Wednesday, June 04, 2014

How's it looking for the new Georgia judges?

Not so good.  The Democrats might block Obama's deal.  From District Chronicles:

Democrats and civil rights advocates continue to express concerns over two of President Obama’s federal judicial nominees for Georgia’s northern district, who have suspect civil rights backgrounds.

 In a package deal with Republican United States Sens. Saxby Chambliss and Johnny Isakson from Georgia, President Obama nominated Julie Carnes and Jill A. Pryor to the United States Eleventh Circuit Court, Leslie Abrams to the United States Court of the Middle District of Georgia, and Michael Boggs, Mark Cohen, Leigh May, and Eleanor Ross to the Court of the United States Northern District of Georgia.

 If confirmed, Abrams and Ross would become the first Black women to serve lifetime appointments as federal judges in Georgia.

 However, Democrats and some progressive groups object to the nominations of Boggs and Cohen.

 The United States Senate Judiciary Committee held a hearing for the nominees where Democratic senators grilled Boggs, who is currently a judge on Georgia’s appeals court, over his voting record while he served in the Georgia state legislature.

 When questioned about his votes against removing the Confederate battle emblem from the Georgia state flag, Boggs said that although he found the Confederate symbol personally offensive, his constituents wanted the opportunity to vote on any changes to the state flag.

 Boggs also voted for legislation requiring doctors to list how often they provided abortion services. When senators questioned him about the public safety concerns associated with publishing such a list following decades of violence against doctors who performed abortions, Boggs said that he was unaware of that history at the time of the vote.
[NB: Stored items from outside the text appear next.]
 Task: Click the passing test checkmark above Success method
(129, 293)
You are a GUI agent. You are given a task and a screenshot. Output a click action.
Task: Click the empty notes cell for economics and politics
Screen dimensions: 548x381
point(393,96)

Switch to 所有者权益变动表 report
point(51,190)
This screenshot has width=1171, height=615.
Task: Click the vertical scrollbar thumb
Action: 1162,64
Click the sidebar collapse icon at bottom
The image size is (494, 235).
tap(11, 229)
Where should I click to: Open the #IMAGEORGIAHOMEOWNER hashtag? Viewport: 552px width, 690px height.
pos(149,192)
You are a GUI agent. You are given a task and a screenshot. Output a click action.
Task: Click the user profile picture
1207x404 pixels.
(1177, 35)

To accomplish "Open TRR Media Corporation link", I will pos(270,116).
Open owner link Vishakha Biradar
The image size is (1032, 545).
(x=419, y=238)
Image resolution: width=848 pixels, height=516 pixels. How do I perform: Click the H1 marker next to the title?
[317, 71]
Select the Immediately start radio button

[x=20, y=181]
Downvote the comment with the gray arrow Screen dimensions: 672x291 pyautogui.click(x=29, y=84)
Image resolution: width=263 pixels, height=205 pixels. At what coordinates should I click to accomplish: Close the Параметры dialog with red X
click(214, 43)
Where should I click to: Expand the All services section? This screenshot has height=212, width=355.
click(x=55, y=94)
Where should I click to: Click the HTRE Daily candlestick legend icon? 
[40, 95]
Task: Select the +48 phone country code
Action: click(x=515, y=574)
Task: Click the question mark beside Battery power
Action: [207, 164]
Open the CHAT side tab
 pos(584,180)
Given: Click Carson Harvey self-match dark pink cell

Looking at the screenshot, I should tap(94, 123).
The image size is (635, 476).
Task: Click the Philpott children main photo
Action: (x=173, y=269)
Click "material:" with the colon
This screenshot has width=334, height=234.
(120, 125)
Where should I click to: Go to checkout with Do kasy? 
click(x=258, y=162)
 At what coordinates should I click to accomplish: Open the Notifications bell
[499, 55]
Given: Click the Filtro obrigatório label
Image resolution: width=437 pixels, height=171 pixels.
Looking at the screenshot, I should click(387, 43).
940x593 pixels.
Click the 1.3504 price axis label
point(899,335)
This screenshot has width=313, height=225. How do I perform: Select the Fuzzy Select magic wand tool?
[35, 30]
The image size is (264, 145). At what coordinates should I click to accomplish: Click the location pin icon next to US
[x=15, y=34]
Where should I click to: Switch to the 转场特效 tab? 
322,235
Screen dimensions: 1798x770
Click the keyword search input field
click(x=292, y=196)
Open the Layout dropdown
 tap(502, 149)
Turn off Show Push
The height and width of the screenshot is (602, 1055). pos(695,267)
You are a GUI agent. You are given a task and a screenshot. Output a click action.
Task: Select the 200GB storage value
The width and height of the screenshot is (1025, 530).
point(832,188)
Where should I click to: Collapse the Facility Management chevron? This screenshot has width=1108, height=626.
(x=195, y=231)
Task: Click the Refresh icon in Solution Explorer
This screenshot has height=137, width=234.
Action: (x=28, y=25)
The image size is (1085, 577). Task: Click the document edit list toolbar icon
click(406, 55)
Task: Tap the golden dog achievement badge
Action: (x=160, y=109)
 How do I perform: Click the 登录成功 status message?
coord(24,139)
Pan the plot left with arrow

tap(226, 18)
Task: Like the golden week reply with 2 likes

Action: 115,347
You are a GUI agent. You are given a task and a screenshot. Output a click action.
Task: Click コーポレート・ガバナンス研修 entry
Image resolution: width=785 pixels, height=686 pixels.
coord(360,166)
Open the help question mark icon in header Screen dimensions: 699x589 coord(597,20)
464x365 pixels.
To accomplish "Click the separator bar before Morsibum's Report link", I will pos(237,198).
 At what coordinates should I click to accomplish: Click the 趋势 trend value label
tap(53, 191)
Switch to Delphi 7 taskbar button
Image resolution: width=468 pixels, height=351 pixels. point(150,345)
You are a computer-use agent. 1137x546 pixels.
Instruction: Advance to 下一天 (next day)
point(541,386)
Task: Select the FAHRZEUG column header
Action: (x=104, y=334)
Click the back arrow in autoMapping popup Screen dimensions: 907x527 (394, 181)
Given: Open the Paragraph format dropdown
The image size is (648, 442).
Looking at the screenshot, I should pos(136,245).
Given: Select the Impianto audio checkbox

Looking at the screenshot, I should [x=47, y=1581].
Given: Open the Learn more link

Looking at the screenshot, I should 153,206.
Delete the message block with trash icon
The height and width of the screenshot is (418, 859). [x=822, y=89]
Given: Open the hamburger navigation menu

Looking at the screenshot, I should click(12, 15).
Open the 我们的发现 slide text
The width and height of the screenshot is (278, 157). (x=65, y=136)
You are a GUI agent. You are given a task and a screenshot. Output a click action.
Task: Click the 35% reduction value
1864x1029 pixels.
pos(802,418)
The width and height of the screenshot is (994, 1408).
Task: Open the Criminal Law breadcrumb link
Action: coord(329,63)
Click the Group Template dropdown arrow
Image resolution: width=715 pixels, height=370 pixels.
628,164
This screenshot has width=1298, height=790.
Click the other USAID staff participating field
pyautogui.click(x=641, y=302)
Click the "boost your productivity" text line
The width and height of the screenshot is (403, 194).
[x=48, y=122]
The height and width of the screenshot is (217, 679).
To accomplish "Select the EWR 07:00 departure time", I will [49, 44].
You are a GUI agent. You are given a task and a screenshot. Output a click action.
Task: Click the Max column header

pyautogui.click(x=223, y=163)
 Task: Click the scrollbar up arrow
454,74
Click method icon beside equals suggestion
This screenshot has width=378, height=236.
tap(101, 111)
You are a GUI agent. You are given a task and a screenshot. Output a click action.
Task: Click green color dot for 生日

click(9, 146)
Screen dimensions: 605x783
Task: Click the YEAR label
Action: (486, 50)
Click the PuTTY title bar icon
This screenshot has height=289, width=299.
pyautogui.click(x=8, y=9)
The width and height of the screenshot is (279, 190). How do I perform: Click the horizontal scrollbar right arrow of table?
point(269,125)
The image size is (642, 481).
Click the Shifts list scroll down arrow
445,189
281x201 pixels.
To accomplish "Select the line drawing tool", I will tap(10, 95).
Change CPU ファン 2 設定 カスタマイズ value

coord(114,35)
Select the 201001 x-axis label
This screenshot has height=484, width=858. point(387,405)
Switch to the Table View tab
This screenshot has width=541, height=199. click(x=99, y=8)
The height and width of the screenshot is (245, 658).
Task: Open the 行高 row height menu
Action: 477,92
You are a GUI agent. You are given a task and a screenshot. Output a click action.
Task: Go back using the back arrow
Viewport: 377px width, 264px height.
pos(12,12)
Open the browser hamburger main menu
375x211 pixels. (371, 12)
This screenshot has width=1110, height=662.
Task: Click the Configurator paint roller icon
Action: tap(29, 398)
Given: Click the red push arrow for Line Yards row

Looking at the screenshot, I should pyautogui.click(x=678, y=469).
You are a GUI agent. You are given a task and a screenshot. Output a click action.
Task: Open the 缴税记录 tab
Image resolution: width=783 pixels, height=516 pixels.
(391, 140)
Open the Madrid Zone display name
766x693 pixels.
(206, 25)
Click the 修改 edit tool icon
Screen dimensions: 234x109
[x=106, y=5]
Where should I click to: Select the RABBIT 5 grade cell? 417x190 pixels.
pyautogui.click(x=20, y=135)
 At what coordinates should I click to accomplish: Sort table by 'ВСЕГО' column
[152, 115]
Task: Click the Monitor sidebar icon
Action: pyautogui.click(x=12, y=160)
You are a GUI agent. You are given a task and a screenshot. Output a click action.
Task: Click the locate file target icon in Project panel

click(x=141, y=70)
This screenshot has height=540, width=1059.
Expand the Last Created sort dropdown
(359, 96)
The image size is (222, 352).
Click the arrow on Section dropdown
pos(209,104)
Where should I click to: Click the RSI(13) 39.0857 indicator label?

 A day before the hearing, Rep. David Scott (D-Ga.) said on the Tom Joyner Morning Show, “Here you have the architect and the attorney that defended photo ID voter suppression laws in Georgia, the very same laws the president is fighting all across the country” nominated to the federal bench in Atlanta where most of the Black people are.

 To have this being done by the first African-American president is shameful, it’s painful, and it hurts deeply.”

 Scott continued: “The president should have stood up to those Republicans and said, ‘No, I can’t do this to my people. You wouldn’t do it to George Bush. You wouldn’t have done it to Bill Clinton. Why are you doing it to me?’”

 When white students sued the University of Georgia over the school’s freshman admissions policy that used race as factor, Cohen scored a court victory in 2001 for affirmative action proponents who supported the university’s program, according to Brooks.

 Nearly a decade later, then-Georgia state Attorney General Thurbert Baker, asked Cohen to defend Georgia’s photo identification law for in-person voting that many voter’s rights advocates say discriminates against Blacks and the poor. Brooks said it was a move that likely provided Baker, who is Black, political cover.

 Brooks called Boggs and Cohen friends and said that he had no reason to oppose their nominations.

 “This isn’t the perfect deal, but I trust the president,” said Brooks. “If [the president] had a different hand of cards, the package would look different, but he’s doing the best that he can do under these circumstances.”

 Mary Frances Berry, former chair of the U.S. Commission on Civil Rights, says that President Obama held his ground and nominated Boggs and Cohen, assuming that the civil rights groups and Democrats in the Senate would go along with his decision.

 “The problem with that is that the advocacy groups believe that the president should fight harder to get the nominees that he wants. The president has a lot of power to make horse trades with people on things other than appointments,” said Berry. “There are always things that Senators want.

 Obama made the deal but some think the price is too high, said Berry.


Archimboldi said...

Newsflash to "Democrats and civil right activists" of Georgia: (1) the U.S. Constitution is really quite limited, and is not the panacea that you think it is; and (2) district-court judges don't have all that much ability to effect great social change; they are confined to apply precedent from their judicial superiors, and when they err, they can be, and are, corrected. The benefits of filling up your long-absent seats on the district court quite outweigh any of the perceived, yet entirely speculative, drawbacks.

Anonymous said...

4:13 - you must live in Denver or Seattle. Despite the best efforts of conservatives who live in fear of the activists-judges bogeymen (judges with whom they disagree), district judges have a great deal of discretion in a real word sense. If you are a criminal defendant, do you want to be befoe Judge Cooke or Judge Moore?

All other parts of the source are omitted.